CF's limitations are in part due to the fact that AWS services are all independent entities and the interoperability services have tremendous difficulty getting other service teams to do their part.

The CloudTrail team, for instance, went to great lengths to furnish documentation for other teams to configure their API logging; I know our team fucked it up repeatedly because it was always an afterthought.

You can see in CF that some resources are basically useless, and are plainly provided by CF so that the service owner could check a box. Read "Updating DB Instances" here[1] and then look at all the properties that require replacement.

CF's design reflects this reality. It does not try to understand how services interact or what objects are. Rather, a "resource" knows how to set up and teardown and a few other operations.

If you manage resources exclusively through CF, it can handle most simple use cases. Which is the other limit of CF: by design, they're trying to keep their core invariants simple.

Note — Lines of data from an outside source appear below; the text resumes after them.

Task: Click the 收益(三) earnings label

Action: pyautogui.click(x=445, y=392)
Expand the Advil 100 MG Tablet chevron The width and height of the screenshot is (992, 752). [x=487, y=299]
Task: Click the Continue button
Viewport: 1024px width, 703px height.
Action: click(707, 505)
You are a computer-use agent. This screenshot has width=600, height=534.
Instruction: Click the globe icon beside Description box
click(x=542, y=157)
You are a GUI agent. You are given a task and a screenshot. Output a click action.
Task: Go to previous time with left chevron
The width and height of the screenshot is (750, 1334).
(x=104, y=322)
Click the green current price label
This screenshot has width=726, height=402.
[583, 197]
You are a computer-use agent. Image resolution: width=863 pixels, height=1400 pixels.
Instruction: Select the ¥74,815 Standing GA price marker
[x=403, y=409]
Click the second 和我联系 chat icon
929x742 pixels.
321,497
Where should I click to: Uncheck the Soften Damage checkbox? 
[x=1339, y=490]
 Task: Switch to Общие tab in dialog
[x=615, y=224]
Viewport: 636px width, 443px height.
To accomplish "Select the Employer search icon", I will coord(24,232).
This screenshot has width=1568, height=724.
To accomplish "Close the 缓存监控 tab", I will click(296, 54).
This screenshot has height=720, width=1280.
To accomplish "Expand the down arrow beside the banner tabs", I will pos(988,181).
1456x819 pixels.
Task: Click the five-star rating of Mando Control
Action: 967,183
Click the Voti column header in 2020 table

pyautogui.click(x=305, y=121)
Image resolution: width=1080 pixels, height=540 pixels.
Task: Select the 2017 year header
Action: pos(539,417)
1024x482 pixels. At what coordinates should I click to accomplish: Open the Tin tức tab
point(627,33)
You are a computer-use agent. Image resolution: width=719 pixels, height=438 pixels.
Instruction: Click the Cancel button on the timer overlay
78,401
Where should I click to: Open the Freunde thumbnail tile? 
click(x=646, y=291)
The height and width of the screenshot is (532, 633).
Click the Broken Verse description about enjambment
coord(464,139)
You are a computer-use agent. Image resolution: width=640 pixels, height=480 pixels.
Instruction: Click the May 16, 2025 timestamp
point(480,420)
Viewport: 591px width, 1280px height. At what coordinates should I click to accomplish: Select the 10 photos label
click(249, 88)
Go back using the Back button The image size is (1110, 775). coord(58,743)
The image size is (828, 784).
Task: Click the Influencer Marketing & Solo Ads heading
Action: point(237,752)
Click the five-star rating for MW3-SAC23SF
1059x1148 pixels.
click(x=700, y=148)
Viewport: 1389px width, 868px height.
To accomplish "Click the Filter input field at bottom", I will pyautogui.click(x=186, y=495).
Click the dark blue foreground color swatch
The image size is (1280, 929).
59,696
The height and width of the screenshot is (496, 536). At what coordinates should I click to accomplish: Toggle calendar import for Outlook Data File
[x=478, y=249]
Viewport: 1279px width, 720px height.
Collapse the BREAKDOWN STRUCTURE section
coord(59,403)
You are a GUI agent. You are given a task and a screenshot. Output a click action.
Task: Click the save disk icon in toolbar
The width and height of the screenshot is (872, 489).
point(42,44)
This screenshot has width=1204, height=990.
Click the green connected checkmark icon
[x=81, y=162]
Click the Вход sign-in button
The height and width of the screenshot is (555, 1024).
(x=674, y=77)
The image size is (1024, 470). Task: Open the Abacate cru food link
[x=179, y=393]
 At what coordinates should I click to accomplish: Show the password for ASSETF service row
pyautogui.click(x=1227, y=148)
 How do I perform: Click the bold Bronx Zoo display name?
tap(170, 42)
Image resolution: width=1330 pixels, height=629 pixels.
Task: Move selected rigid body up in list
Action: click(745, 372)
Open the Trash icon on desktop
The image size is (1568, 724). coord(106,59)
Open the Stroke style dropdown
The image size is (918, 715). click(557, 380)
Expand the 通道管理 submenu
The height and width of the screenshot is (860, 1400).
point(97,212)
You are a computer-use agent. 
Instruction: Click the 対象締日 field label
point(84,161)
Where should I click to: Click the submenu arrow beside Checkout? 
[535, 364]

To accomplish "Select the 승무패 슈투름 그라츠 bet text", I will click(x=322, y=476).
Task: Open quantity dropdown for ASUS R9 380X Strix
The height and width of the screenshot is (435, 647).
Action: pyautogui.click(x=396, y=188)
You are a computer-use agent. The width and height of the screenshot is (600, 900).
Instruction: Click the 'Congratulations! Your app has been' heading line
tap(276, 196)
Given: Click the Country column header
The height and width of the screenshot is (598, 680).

For instance, CF offers no mechanism to stage deploys. As an example, the popular Serverless tool has to initially construct a stack with just an S3 bucket, and then issue an update to that to include your actual stack.

Internally, we proposed doing staged deploys (because wound up hacking them together) and they weren't interested. And I think that's because they would rather keep the API simple even if it means users move away from CF; possibly a consequence of a loss leader business model.

So, yes, CF does get the job done at first, but you will eventually find yourself outgrowing it.